A comedy by Jack Sharkey

19th – 22nd November 2014 at the Memorial Hall, Little Baddow

Lightning plays around the turrets of an ancient castle high in the Transylvanian mountains. From within doors creak and plaintive cries are heard from the cellar…

You would be forgiven for thinking you are in for chilling night of ‘shock and gore’, but no, this gothic horror is played for fun, not frights, as every cliché is gloriously sent up.

When several villagers mysteriously disappear, the question is ‘Who …or what dunnit?’. Soon the finger of suspicion points to the strange inhabitants of Castle Von Blitzen.

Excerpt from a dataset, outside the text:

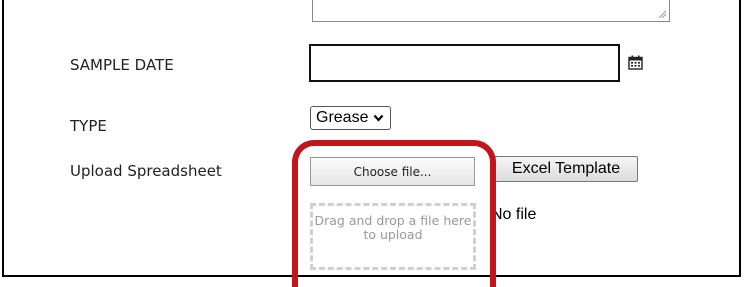 Image resolution: width=747 pixels, height=287 pixels. Describe the element at coordinates (491, 11) in the screenshot. I see `notes-textarea` at that location.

With laughs aplenty along the way it will be difficult for the cast not to corpse! (excuse the pun), and by the end, light is thrown on all the ‘dark secrets’. In fact the biggest shock of the evening comes when the creature’s identity is unveiled!

So, on a dark and dreary November evening make your way to the Memorial Hall, for mystery and mirth of monster proportions. Muahaha!

 

Kenton Church – Director

Auditions will be held in St Andrews room – 27th and 29th May at 7.45pm


Gallery


Reviews

This Gothic comedy was penned back in '77 by Jack Sharkey, onetime jokes editor of Playboy.
“Dreadful is a relative term”, and his often clever spoof of the Transylvanian genre has many witty touches, and is amusingly self-referential. But it runs out of comedy steam a little towards the end, as the characters sit around listening to explanations of what's been afoot.
Director Kenton Church [who also dresses up to play the various Shtunken brothers] has assembled an excellent cast, including some stalwarts and several new faces. The range of accents is breathtaking. We're in the Carpathians, I think, but there are Americans, including the daughter of the Home Counties Baroness and her Mad Scientist spouse.
The piece really needs brazen, bold performances, and some actors achieve this better than others here. Peter White is excellent as the deformed Mord, as is Sylvia Lanz as the prim Teutonic housekeeper, knocking back tots of schnapps.
John Peregrine is the mysterious von Blitzen, with Rita Ronn as an imposing grande dame [beautifully turned out, as are many of the women characters]. The youthful US contingent is well handled by Sarah Trippett-Jones, Heather Lucas and James Oakley.
The sound effects [phonograph horns high on the castle walls] are brilliantly done in the manner of steam radio, and the set, with its tiny fenestrals affording a glimpse of figures on the stairs, magically makes this tiny stage into a cavernous baronial hall.